The “empower” hotline that GOP Arizona Superintendent of Public Instruction Tom Horne started as a way for parents to report questionable teachings in public schools has yielded hundreds of submissions.
However, more than half appear to be jokes or complaints about the hotline itself.
The hotline started in March 2023. According to public records obtained by KJZZ, the first two and a half years did not necessarily bring on the issues the hotline is meant to root out.
The Arizona Department of Education’s website states the purpose of the hotline is to flag: “inappropriate public school lessons that detract from teaching academic standards. These include those that focus on race or ethnicity, rather than individuals and merit, promoting gender ideology, social emotional learning, or inappropriate sexual content.”
It yielded about 675 complaints, but 370 of those don’t appear legitimate.
They include pleas to get rid of the hotline like these:
“Tom Horne has set up a racist, transphobic hotline to ‘report’ the teaching of history or kindness as if either were a crime,” one person wrote.
Several submissions were just insults directed at Horne himself calling him a “racist old fart” and a “dumb ho.”
Several people took to transcribing song lyrics like “Never Gonna Give You Up.” Others wrote fan fiction. Multiple people transcribed the script of “Bee Movie.”
One person even composed a sonnet about “critical race theory.”
The names of most people who wrote in were redacted by the Department of Education.
There were many other submissions where it wasn’t clear whether the person writing in was being serious.
One person wrote that they have three children enrolled in K-12 public schools, and voted for Horne for his position against critical race theory, but accused him of allowing students to be indoctrinated by teaching about the Holocaust.

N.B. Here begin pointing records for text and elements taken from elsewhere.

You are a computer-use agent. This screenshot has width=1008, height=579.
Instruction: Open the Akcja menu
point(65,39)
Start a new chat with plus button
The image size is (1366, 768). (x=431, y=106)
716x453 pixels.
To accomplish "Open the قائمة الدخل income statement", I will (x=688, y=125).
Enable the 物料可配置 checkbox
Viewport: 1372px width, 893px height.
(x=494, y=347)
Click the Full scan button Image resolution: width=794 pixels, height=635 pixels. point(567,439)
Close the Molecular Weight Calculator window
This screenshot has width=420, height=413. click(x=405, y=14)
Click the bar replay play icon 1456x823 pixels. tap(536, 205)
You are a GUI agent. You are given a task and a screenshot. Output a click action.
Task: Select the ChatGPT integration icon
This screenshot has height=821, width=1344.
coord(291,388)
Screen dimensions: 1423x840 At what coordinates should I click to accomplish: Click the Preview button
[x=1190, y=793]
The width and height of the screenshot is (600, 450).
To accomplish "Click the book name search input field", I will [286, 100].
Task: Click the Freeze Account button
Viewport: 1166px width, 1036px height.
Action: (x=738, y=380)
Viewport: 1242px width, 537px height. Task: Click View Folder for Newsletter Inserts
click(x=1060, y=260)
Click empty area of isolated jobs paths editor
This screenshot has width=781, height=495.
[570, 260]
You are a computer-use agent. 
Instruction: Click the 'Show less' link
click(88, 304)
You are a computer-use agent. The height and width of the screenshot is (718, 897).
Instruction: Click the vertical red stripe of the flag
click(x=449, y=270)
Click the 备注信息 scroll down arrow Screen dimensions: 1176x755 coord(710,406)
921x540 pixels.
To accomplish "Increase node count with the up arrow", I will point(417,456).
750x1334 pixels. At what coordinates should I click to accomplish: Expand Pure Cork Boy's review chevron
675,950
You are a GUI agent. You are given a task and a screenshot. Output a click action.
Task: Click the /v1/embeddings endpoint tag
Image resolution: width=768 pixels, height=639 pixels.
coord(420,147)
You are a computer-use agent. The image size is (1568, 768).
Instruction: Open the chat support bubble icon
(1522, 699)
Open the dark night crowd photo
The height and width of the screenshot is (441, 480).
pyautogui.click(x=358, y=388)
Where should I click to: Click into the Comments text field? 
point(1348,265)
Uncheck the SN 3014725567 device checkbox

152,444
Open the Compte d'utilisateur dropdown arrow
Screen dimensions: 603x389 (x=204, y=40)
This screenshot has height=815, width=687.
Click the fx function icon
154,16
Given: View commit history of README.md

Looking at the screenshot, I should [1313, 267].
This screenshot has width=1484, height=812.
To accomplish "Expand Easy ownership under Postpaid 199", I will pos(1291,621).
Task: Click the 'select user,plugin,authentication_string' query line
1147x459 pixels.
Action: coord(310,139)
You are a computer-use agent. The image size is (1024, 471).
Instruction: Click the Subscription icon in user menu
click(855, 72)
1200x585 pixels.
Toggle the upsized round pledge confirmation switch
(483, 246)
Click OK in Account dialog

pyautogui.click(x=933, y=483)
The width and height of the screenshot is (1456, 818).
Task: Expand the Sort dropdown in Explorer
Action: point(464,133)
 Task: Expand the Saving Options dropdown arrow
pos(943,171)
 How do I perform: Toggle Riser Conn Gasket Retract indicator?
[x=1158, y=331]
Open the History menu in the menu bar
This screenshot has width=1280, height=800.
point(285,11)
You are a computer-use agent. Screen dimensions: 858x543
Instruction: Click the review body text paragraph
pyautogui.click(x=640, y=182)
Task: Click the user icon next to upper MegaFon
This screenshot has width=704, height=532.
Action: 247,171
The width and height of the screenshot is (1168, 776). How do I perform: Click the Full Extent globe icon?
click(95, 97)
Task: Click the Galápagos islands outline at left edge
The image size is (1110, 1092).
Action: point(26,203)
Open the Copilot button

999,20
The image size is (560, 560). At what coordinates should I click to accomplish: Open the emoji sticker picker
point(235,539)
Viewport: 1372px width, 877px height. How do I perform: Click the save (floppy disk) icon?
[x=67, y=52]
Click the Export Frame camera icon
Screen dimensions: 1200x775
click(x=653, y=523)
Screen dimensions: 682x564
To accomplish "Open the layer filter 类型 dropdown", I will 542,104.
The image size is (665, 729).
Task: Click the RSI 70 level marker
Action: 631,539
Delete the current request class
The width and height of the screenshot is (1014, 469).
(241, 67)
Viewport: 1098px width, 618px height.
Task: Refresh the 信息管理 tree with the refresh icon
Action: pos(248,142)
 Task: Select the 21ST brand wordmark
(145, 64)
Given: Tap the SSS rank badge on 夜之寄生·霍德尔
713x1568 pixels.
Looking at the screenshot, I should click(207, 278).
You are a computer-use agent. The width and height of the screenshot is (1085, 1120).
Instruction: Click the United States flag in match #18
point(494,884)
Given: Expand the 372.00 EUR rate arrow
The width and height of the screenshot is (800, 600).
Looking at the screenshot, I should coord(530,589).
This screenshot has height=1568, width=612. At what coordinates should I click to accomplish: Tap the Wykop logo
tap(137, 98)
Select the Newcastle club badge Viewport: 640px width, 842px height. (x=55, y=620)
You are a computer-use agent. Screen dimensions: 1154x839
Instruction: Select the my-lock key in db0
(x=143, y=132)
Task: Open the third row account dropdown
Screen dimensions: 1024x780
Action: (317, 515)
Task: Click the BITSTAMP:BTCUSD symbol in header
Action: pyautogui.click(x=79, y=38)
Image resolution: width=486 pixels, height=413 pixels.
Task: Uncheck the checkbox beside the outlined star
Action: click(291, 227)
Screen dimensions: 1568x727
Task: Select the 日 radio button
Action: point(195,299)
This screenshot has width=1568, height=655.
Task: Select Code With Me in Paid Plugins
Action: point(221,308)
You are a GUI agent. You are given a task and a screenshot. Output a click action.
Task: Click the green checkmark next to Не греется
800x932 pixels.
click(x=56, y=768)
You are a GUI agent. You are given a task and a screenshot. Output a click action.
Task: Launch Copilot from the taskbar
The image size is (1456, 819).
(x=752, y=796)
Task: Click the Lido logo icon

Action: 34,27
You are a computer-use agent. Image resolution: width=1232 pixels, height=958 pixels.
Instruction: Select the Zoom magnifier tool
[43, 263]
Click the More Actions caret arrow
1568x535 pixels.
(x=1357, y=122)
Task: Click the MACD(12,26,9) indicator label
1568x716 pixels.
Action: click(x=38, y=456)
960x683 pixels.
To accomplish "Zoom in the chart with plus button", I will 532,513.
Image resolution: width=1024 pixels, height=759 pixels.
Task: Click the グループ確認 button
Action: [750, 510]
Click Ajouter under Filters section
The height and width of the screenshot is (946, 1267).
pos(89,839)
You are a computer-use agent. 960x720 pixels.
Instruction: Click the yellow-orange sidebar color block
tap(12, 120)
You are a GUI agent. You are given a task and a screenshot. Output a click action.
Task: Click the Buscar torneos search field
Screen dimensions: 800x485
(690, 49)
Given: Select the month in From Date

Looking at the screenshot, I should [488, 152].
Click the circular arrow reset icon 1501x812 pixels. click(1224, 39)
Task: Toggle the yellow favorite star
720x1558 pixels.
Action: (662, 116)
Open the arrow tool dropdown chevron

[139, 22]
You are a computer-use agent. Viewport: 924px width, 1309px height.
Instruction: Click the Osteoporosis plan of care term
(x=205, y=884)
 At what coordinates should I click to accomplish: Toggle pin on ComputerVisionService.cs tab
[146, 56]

“Much like other anti-white teachings, the Holocaust is just another way of making our children feel bad about themselves because of what white Europeans did to the Jews. Is he going to want to make our children feel bad about slavery next? Something my children had nothing to do with. Perhaps he should teach about the unlimited power some groups of people have over the world's banking system and the resentment that makes,” the person wrote.
A spokesperson for the departments said itis investigating some allegations and have passed a handful of others on to the U.S. Department of Education, but results are “pending.”
Horne said the hotline is working.
“I think it’s been successful a lot of times, because we’re a local-control state. I don’t have the power to stop what they’re doing, but if I publicize it, then they stop on their own,” Horne said.
About 20% of the complaints were about sexuality or gender being taught inappropriately to students, such as pronoun use and teachers displaying rainbows.
“Book in classroom about transgenders led my child to changing his name,” one submission said.
“They were talking about how rights for gay people are actually a good thing and not a sin against God,” another stated.
Roughly 11% of the submissions were complaints about racial lessons or critical race theory. They largely included reports that lessons unfairly promote white guilt.
“(REDACTED) was overheard by my child talking about the ways in which slavery affected blacks even after emancipation, and we feel that this encourages a victim mindset that is helpful to no one and excludes the white students in the class,” a complaint said of a teacher.
Horne said through this method, he stopped the Mesa Unified School District from using a visual in professional development training for teachers describing the United States as a “white supremacist country.”
It’s not clear where that information was publicized, but the department’s website refers to the incident.